The Irish Princess

Home > Historical > The Irish Princess > Page 4
The Irish Princess Page 4

by Karen Harper


  If the so-called Fitzgerald rebellion and Father’s loss were not enough to grieve us, it soon became clear that the arrival of the English army showed who was truly for the Irish cause and who was not. Despite Thomas’s army numbering seven thousand, his siege of Dublin Castle, where many loyal to England were holed up, failed, mostly because many of the so-called Anglo-Norman families of the Pale took one look at the English might and were only too happy to stay neutral or even loyal to England.

  Thomas’s main force was made up of family members, retainers, and tenants of our lands and those kin loyal to them.
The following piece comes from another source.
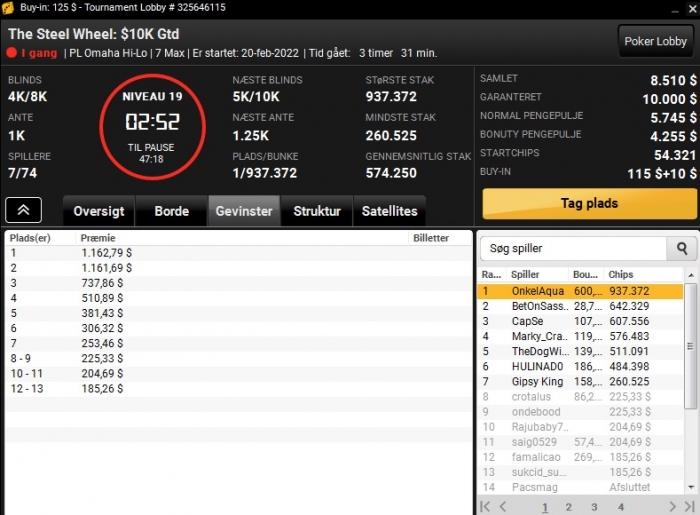The image size is (700, 515).
Task: Collapse tournament info with double-chevron button
Action: (x=23, y=210)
In short, it was most of those listed in The Red Book of Kildare, which had been moved for safety’s sake out of its silver box in the library and hidden with several sacks of silver coins in an empty vat in the wine cellar below the great hall. At least the inland Gaels, whom Father had managed to keep in line, delayed “the Gunner” Skeffington’s army with their raids. Thomas’s forces fought the king’s invaders too, but the Irish loyal to him kept falling back in a hard-fought campaign through the bitter winter and into the spring of the next year.

  As I was approaching my eleventh year, Magheen said I seemed much older. I tried to take on the mistress’s duties in the castle, copying things I’d seen Mother say and do. But then, in mid-March it was, from the top tower rooms we saw the English army swarming toward Maynooth like a plague of black ants.

  It was just skirmishes and light arms fire around Maynooth at first. Sometimes Thomas, who knew the area far better than the invaders, still sneaked in and out at night by a tunnel that connected the wine cellar to the river near where we had hidden our boat. He had recently ordered the tunnel redug, for it led to the river water supply that had helped the castle survive a siege in the fourteenth century, before the inner courtyard well was dug.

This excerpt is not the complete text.